Evidence Brief | Why Identifying Risk and Protective Factors is a Critical Step in Prevention Programming: Implications for Child Protection in Humanitarian Action
Humanitarian crises, including natural disasters, conflict, and infectious disease outbreaks threaten the health, safety and well-being of children, families, and communities. Risks to children in humanitarian settings are multiple and may include: family separation, recruitment into armed forces or groups, involvement in hazardous labor, physical or sexual abuse, psychosocial distress, injury and even death. The roots of harmful outcomes for children are complex, and the consequences of these outcomes are enduring for children, families, communities, and societies.
Overall, there is a scarcity of research facilitated in humanitarian contexts analyzing risk and protective factors and causal pathways of risk and resilience. Studies focusing on understanding patterns of risk and protective factors will lead to more meaningful and appropriate preventive approaches, which are in turn essential for the further development of evidence-based programs and practices grounded in sound theories of change.

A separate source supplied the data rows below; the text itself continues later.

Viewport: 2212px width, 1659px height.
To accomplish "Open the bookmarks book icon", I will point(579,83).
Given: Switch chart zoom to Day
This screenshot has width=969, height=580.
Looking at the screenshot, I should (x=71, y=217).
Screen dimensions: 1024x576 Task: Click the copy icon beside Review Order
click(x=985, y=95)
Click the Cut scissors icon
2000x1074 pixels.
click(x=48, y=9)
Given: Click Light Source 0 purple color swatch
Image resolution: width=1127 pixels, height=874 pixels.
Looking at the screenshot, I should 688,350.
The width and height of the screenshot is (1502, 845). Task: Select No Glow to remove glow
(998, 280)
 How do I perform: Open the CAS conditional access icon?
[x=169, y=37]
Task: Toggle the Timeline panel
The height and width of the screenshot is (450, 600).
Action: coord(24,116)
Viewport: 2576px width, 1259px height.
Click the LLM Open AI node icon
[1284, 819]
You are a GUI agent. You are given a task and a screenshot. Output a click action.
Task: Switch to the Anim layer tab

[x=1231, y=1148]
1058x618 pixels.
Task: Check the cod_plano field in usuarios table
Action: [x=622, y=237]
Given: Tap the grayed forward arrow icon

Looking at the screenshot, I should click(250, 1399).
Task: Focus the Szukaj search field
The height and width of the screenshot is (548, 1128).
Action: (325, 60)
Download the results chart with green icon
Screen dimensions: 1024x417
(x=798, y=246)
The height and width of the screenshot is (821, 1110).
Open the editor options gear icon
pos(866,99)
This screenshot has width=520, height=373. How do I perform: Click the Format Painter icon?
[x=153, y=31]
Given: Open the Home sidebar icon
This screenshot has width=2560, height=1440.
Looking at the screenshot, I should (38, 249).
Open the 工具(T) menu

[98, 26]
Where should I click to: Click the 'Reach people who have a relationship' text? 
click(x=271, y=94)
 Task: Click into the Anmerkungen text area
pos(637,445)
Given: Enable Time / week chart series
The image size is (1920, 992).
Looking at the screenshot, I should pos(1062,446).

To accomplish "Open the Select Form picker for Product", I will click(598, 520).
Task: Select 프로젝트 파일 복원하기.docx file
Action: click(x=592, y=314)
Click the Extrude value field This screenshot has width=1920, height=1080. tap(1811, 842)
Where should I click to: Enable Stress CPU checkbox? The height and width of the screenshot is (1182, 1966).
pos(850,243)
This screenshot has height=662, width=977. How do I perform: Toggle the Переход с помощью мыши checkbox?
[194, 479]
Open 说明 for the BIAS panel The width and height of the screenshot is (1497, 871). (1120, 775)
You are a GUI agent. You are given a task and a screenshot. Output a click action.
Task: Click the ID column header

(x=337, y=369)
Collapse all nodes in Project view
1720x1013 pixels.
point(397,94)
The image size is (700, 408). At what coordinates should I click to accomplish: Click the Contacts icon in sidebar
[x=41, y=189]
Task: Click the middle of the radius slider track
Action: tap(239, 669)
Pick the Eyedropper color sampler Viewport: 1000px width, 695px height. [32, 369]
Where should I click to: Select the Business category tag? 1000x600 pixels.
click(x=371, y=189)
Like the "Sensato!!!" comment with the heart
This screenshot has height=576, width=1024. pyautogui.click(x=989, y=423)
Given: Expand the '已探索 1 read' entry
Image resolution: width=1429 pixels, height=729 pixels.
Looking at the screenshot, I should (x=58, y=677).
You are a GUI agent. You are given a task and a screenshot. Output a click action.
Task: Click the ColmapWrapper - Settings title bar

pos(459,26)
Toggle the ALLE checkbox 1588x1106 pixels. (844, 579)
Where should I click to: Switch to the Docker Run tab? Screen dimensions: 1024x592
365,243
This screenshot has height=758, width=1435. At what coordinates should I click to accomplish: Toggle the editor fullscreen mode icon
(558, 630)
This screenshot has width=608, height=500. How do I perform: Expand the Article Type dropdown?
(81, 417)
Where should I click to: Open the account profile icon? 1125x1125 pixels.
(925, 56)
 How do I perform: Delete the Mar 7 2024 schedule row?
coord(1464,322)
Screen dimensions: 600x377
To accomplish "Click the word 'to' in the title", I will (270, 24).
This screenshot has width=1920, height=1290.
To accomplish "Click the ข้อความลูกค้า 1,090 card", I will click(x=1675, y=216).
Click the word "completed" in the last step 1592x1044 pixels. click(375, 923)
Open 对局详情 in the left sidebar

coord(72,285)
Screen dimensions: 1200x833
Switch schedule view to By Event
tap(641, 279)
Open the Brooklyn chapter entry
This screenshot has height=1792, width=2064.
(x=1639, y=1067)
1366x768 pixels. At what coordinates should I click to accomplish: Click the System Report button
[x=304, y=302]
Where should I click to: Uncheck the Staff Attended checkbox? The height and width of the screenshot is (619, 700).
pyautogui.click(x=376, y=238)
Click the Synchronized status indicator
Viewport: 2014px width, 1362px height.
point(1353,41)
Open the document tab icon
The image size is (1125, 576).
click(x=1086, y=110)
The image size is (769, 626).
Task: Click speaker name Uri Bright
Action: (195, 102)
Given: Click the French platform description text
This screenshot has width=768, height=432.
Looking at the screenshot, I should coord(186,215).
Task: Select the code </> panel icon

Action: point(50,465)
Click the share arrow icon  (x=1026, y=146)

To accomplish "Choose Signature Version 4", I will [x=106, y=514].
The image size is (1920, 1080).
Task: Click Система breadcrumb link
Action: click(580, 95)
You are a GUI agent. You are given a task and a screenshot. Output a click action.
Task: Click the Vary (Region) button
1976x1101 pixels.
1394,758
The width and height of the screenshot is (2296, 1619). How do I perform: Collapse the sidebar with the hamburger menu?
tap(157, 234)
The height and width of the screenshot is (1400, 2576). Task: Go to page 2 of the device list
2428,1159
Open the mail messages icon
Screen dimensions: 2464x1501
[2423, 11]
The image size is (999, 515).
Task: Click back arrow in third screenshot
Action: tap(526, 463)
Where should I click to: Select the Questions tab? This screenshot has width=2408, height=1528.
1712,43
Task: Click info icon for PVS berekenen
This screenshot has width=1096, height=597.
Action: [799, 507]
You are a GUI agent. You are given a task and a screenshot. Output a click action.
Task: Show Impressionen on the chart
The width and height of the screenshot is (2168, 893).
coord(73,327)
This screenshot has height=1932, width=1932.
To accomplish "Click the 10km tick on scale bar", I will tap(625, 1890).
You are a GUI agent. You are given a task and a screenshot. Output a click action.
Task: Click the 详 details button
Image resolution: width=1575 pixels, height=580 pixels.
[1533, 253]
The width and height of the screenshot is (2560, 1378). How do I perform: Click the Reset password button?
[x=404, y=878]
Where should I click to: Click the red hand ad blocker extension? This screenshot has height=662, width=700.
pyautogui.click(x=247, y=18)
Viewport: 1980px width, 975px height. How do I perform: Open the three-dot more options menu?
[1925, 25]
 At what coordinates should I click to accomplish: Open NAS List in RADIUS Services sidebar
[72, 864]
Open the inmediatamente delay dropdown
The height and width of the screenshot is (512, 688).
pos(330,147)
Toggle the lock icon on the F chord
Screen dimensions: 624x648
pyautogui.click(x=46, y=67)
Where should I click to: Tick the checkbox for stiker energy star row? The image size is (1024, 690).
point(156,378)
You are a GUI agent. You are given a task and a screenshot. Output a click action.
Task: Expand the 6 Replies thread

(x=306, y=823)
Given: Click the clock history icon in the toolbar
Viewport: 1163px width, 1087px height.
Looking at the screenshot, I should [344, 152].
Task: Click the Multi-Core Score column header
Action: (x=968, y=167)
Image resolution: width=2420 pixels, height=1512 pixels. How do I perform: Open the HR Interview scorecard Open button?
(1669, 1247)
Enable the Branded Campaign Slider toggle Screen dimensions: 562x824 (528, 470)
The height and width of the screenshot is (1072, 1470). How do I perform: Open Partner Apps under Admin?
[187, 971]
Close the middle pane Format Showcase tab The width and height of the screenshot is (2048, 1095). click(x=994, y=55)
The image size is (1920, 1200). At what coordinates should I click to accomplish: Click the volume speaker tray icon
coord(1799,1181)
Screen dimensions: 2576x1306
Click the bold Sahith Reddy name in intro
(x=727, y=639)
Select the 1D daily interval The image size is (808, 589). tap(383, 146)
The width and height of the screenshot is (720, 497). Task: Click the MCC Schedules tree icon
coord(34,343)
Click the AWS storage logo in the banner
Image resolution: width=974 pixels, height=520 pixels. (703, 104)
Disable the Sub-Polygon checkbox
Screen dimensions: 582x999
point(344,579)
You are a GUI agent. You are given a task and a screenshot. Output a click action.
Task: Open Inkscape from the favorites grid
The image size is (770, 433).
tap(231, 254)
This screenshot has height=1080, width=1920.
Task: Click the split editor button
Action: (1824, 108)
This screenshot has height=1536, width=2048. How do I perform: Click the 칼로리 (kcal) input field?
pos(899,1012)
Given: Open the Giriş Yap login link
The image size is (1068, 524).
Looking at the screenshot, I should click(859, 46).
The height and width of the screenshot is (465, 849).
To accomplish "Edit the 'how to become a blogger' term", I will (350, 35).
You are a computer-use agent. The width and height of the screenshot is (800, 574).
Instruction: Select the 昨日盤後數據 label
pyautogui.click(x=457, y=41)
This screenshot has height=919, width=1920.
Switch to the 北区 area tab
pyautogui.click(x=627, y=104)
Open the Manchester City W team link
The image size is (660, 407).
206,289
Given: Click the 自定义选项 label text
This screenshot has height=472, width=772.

To this end, agreeing on operational definitions and data collection approaches can improve the quality of research, as well as the comparability and wider applicability of findings to support scaling up and adaptation across contexts.
This brief serves as a simple guide to inform decisions related to data collection and evidence generation efforts on risk and protective factors at the population-level. It describes why a better understanding risk and protective factors within the humanitarian context is an essential step in prevention programming. It starts by defining important concepts and definitions, and provides a summary of the key findings of the desk review led by the Alliance. Subsequent sections include an overview of population-level data collection approaches, and examples of preventive programming approaches aimed at reaching sub-populations or groups of children, families, and community members in accordance to the socio-ecological model, linking all the learning together.